Sunday Service Recap - 10/30/2022

Sermon on Colossians 4:7-15

Reflection verse: Philippians 2:1-3

v. 14: [Interesting that Calvin does not identify Luke here as the Evangelist, noting that the Evangelist would be too well known to stand in need of such a designation.] Demas here who greets is generally accepted as the same who deserted Paul later (2Ti 4:10).

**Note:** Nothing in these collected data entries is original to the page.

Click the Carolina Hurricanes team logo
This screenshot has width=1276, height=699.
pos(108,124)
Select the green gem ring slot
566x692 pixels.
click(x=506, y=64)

Questions for Discussion/Self Reflection:
1. Are you more interested in the message than any messenger...?
[For me it would be both. May or may not be the intent of the question. An interest in knowing the messenger helps me interpret the message through his mouth accurately, without mistaking much of its intent. So this is nothing to do with personal taste of the speakers. Just because I love a specific speaker more, does not mean what he say is more "right" to me than others. So there is no need to separate the message and messenger in such inorganic way.]

2. Zeal for God is diverse. Growth in Zeal. [I appreciate the pastor's acknowledgment of this. Diversity and Zeal, which I find lacking sometimes in the fundamentalists, especially the combination of the two.]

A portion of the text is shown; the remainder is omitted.